I think it is important to remember here that although 2Fo-Fc maps can
have "Fourier ripples" (AKA series termination errors) difference maps
are "resistant" to them. This is because "leaving out" data in a map
calculation is equivalent to setting the coefficient to zero, and for
a difference map this is not such a bad guess, especially for
high-angle data.
However, difference maps are not "immune" to other kinds of errors,
like Fc not quite capturing the "real" electron density. This can be
particularly apparent around heavy atoms, since they are "taller" in
electrons/A^3 than protein atoms, and so a ~10% percent error on a Zn
atom amounts to 3 electrons, or half a carbon atom!

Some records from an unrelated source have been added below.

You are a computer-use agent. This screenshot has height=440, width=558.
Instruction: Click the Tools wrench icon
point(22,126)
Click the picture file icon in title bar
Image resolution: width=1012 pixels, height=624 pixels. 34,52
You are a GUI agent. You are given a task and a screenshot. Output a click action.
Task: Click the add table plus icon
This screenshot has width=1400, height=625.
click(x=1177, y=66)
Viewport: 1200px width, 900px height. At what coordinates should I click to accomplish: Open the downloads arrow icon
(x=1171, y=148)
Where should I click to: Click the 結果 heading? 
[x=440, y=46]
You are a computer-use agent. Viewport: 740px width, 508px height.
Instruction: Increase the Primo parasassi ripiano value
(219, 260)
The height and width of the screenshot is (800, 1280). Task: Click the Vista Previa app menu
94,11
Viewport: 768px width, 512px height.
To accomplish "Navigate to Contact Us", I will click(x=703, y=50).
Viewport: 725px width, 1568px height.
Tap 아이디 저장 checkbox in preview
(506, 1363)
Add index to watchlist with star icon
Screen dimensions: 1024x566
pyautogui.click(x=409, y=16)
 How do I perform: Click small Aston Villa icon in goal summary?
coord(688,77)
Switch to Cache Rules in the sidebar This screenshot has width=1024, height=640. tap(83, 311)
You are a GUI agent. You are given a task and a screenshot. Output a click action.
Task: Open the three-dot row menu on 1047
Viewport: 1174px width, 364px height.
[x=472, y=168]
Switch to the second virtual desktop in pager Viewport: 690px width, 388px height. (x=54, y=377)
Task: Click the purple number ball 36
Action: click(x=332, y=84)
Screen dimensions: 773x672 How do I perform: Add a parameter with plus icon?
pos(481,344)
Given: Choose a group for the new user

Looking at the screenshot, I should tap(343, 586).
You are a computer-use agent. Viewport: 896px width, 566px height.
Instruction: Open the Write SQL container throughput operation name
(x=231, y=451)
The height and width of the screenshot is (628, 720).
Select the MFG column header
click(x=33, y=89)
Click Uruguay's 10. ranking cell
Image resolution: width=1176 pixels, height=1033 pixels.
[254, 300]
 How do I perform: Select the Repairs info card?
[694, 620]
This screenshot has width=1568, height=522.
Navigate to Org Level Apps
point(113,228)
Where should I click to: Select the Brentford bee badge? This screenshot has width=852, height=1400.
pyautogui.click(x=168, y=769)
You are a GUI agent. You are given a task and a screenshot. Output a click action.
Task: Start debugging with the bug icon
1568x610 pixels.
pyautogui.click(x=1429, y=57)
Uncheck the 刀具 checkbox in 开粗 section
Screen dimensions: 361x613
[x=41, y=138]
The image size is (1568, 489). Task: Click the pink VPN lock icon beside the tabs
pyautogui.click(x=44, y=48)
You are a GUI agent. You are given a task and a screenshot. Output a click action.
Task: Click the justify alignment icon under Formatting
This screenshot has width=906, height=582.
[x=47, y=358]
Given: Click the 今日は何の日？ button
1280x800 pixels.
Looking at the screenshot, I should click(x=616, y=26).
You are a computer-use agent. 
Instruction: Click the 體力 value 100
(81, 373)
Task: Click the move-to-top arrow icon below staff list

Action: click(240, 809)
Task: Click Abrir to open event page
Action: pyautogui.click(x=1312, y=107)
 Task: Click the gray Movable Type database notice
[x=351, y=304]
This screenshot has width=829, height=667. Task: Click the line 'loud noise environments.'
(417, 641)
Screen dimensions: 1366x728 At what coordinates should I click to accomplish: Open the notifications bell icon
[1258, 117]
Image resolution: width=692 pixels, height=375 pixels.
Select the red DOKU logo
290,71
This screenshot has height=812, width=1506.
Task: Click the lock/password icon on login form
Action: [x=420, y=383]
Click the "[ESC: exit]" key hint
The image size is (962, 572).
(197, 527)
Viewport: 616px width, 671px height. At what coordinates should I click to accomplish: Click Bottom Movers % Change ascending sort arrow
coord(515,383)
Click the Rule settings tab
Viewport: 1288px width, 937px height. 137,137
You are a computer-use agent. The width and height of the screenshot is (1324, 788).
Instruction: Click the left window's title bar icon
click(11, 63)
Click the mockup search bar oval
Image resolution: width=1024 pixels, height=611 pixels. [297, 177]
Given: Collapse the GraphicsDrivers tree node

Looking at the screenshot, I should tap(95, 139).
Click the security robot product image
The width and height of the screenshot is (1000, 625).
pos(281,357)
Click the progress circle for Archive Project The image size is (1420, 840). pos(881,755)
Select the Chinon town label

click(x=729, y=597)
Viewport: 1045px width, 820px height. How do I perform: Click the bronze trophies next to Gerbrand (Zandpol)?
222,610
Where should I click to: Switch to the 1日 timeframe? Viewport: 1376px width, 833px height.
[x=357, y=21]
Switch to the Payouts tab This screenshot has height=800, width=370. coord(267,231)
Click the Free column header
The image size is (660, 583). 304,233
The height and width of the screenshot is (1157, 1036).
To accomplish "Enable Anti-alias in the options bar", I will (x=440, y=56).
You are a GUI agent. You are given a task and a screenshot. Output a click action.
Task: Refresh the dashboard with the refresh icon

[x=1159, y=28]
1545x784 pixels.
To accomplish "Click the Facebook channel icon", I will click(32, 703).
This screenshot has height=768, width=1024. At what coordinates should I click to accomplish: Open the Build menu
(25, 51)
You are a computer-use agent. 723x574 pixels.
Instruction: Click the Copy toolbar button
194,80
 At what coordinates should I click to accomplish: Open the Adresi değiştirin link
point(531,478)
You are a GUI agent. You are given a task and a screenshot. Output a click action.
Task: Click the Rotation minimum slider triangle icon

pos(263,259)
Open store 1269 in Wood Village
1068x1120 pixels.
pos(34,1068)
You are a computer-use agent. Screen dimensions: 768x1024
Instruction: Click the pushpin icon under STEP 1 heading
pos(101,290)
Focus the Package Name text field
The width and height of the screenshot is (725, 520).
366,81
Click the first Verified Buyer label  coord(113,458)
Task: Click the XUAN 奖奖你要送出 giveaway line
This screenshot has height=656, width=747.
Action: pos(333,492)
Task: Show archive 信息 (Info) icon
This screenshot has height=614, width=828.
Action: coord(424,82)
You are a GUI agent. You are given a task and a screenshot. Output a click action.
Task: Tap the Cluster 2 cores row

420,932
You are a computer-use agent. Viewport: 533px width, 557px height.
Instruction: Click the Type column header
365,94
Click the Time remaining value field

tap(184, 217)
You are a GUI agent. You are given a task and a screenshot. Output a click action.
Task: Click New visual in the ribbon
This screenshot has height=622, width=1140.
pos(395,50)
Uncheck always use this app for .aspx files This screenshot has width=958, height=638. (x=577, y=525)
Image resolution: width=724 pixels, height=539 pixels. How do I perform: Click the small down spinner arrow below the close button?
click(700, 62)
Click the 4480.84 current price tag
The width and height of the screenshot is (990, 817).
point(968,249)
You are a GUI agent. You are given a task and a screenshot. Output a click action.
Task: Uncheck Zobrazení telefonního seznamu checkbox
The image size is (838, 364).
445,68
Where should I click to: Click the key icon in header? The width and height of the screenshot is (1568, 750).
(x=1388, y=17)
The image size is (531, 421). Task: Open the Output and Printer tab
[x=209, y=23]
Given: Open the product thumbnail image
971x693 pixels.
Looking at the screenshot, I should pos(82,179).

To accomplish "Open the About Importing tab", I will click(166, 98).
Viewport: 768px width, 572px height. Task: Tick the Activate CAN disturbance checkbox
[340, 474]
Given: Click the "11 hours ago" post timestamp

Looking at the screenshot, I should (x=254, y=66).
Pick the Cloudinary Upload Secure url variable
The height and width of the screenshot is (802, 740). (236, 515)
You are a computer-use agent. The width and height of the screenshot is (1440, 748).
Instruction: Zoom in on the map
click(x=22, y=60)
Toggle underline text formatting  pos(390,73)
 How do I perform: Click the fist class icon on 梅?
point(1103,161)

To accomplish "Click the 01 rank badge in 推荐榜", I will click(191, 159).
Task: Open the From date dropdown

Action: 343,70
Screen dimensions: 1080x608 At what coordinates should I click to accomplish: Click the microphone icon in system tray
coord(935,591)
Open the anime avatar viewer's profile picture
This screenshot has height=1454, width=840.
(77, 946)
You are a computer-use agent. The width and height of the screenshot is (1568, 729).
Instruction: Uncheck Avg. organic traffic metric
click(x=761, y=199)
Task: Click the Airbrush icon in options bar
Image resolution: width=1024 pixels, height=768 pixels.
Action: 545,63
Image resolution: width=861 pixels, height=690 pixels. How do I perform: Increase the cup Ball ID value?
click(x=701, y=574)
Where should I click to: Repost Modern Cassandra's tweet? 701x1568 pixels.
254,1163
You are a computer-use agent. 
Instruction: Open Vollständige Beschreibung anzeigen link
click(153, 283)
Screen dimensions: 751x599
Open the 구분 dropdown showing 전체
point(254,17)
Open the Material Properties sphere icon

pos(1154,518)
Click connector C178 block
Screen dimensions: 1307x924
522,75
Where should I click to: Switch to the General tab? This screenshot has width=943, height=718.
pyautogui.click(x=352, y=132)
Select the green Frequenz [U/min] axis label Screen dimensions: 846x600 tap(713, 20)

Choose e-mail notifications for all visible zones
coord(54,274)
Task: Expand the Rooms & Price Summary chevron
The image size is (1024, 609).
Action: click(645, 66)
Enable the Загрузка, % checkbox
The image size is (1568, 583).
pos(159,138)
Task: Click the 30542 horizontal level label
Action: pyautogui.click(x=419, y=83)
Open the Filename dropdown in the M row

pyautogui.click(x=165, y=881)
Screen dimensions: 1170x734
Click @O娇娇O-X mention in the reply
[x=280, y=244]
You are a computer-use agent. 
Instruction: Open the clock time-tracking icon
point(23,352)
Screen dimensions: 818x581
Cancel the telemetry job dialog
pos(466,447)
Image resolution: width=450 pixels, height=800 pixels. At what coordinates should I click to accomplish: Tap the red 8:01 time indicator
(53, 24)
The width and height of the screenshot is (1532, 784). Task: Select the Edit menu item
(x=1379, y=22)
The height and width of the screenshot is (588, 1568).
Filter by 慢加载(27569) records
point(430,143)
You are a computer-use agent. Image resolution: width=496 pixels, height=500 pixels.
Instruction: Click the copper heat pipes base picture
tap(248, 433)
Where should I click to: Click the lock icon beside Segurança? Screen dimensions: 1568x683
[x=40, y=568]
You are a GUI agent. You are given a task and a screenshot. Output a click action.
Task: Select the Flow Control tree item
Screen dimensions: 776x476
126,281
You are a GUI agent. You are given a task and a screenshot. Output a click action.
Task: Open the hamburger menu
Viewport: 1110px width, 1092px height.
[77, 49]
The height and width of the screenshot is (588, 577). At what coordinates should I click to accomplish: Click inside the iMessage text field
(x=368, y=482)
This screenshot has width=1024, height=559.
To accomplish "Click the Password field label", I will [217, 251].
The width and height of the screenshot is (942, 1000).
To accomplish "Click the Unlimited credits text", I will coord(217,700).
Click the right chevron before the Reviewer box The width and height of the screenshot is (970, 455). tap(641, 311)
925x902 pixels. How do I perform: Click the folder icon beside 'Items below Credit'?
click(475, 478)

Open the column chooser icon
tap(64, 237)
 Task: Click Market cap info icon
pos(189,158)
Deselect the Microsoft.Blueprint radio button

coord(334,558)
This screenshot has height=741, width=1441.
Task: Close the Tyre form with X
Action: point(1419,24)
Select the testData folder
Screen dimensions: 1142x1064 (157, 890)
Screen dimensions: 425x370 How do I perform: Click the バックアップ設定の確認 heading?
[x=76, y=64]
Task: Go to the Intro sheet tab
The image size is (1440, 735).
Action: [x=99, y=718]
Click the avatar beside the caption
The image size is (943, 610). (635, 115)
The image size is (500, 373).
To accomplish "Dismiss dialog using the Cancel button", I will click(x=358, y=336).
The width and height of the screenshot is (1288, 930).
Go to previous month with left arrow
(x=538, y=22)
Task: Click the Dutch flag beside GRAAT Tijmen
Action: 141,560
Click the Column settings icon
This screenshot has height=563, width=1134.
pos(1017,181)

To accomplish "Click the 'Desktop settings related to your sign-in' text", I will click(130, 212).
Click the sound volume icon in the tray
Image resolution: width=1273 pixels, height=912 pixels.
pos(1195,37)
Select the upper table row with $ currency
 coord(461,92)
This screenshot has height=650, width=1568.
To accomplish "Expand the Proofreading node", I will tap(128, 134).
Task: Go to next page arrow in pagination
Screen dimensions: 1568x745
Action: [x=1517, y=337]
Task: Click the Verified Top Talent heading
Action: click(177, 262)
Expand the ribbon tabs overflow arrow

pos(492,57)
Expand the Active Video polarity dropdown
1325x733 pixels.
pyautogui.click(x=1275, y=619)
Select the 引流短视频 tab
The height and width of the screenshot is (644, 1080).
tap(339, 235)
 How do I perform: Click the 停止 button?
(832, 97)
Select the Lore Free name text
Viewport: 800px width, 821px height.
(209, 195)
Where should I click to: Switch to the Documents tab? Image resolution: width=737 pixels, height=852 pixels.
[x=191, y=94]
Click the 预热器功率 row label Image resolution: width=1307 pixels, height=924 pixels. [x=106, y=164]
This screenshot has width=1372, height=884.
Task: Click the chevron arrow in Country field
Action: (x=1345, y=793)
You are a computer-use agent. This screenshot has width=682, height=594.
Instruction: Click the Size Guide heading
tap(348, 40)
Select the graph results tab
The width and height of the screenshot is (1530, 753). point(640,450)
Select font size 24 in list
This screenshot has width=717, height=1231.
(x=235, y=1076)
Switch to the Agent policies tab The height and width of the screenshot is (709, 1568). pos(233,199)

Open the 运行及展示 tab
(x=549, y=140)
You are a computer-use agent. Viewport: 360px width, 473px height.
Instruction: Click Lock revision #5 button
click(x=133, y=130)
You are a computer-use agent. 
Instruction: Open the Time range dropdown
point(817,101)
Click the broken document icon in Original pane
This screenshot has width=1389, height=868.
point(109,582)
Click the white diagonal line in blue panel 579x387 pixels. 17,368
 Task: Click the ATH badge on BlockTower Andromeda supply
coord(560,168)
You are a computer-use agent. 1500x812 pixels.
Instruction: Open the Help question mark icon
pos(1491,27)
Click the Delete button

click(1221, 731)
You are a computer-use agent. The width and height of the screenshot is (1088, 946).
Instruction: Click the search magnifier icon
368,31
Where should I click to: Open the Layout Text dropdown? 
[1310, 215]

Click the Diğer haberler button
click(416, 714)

One example of
where such a "bump" could come from is if the distribution of Zn
positions is not a perfect Gaussian. There is no way to exactly
capture non-Gaussian shapes with a Gaussian atom model (B factor).
So, the refinement programs does the best it can to line up the
shapes, but then you see "ripples". However, these ripples have
nothing to do with series-termination artifacts.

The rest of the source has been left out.